Breaking up Facebook, for example, into baby Facebooks (with the one exception below) entails big risks of unintended consequences — discouraging innovation by target companies — and generally would not reduce the ills that Big Tech has created and worsened, which are better addressed with other policy tools.
Until our privacy law is changed to give users rights to their own data, including their web surfing histories, which they can monetize through “opt in” consents only if they want, even baby Facebooks and millions of websites that also track users will continue to invade their privacy.
Local newspapers won’t have a chance to survive unless the law allows them to collectively bargain with Big Tech and be paid for their content, in much the same way musicians and songwriters can collectively set royalties, under court supervision.

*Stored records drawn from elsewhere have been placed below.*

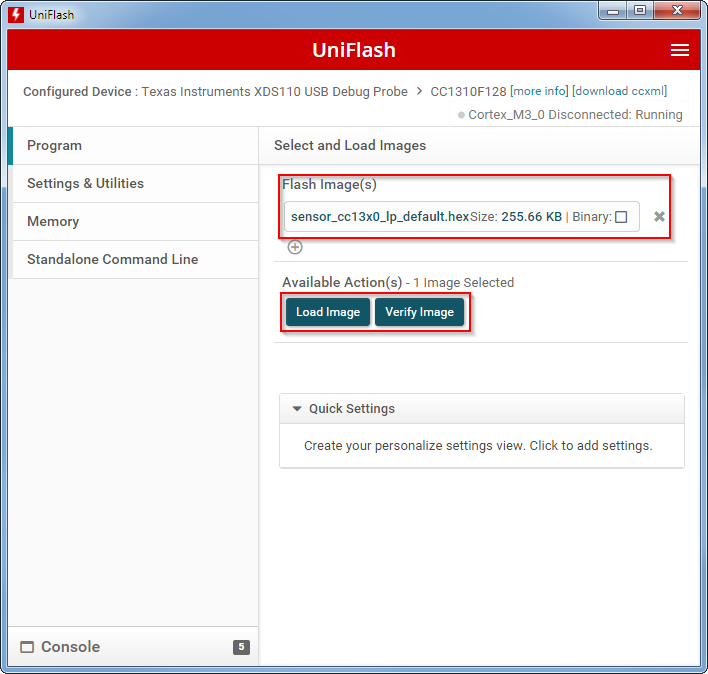Switch to the Memory tab
The image size is (708, 674).
pyautogui.click(x=132, y=222)
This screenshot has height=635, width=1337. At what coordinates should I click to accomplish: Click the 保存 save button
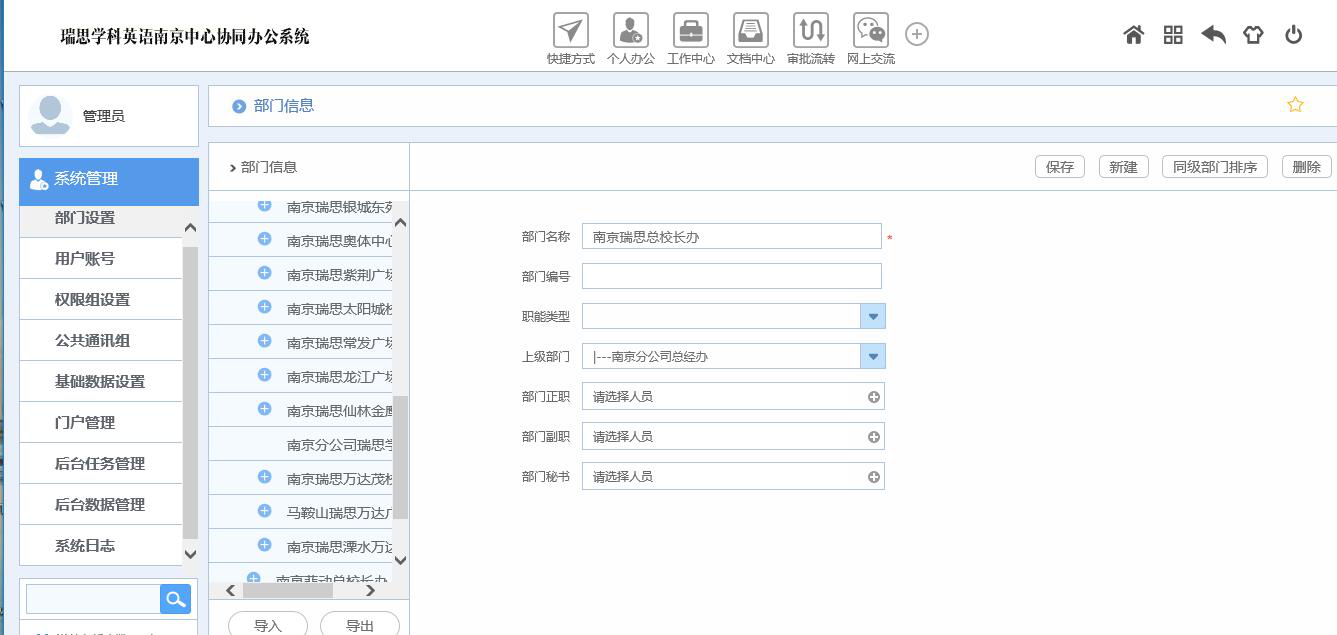click(1059, 167)
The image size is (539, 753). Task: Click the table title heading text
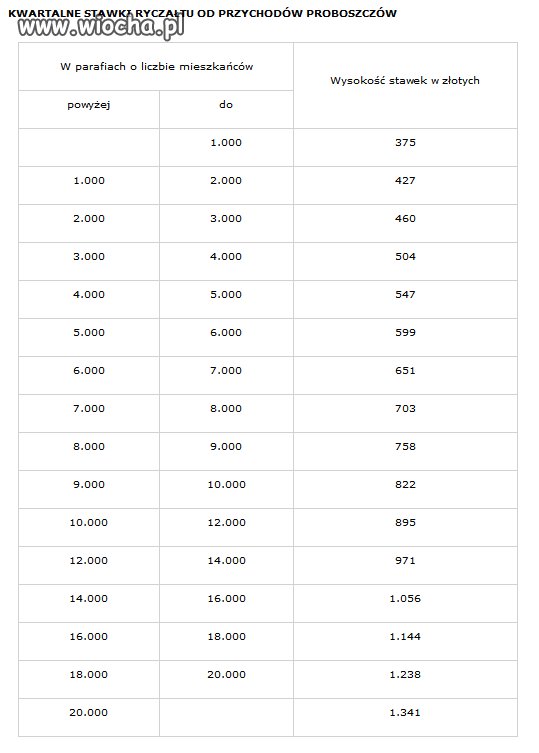(202, 13)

The hope that breaking up Big Tech will reduce its political influence is misplaced. The “Baby Techs” surely would respond by forming or joining trade associations, which would have broader geographic footprints, and thus influence, on potentially more congressional members than any single Big Tech firm has now.

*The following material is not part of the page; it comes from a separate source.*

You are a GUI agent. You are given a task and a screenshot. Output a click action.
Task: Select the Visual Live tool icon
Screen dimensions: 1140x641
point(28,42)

Given strong network effects and massive economies of scale, breathing life into a platform rival through a compulsory sharing regime could prove futile. Compelling the platforms to share their users’ browsing data with rivals would only spread privacy invasions, absent a change in privacy law as just noted.
Requiring the platforms to inter-operate with every rival could be an administrative and costly nightmare while reducing platforms’ incentives to develop better and cheaper products and services.
There are two much less-risky ways to prevent Big Tech from squashing competitors while still preserving competition and the incentives for innovation that it provides.
One idea, outlined by economist Hal Singer, is to supplement our antitrust laws with a cheaper and less time-consuming way to halt discrimination by platform owners against “edge” suppliers of similar content, products and services, decided by administrative law judges.
This approach preserves incentives for innovation both by startups and the platforms themselves, which under some breakup proposals would be barred from developing and offering cheaper or better products and services.
Another approach is tightening merger standards with modest language tweaks in current law that would strengthen the ability of antitrust agencies to halt mergers that eliminate potential competition from both target firms and acquiring firms.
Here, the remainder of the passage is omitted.